::: Supplied material

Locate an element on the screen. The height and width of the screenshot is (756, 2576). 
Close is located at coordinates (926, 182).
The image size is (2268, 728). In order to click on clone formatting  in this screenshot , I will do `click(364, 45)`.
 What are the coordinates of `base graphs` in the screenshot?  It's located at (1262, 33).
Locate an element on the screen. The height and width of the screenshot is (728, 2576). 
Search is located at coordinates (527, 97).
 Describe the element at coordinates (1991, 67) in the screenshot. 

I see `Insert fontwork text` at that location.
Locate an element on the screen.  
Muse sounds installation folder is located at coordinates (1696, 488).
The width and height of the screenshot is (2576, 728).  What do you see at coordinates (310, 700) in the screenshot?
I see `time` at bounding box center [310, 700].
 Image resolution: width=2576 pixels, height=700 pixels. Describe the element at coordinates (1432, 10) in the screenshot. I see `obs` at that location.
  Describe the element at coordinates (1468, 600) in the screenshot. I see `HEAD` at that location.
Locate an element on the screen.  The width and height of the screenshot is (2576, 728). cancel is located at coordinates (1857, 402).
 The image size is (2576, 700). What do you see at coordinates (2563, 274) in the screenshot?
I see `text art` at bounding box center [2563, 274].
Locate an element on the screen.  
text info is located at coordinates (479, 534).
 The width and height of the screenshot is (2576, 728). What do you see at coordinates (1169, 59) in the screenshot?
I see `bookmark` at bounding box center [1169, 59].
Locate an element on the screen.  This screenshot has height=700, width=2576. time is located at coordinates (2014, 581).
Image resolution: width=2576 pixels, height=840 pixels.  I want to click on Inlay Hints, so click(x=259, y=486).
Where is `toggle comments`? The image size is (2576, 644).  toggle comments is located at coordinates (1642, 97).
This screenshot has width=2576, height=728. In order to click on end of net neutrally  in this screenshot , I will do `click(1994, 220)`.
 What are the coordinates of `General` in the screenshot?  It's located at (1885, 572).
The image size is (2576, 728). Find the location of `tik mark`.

::::::

[Directions]
Reproduce the listing above word for word, from its first line down to and including the line that contains "The image size is (2268, 728).".

[Written response]
Locate an element on the screen. The height and width of the screenshot is (756, 2576). 
Close is located at coordinates (926, 182).
The image size is (2268, 728). In order to click on clone formatting  in this screenshot , I will do `click(364, 45)`.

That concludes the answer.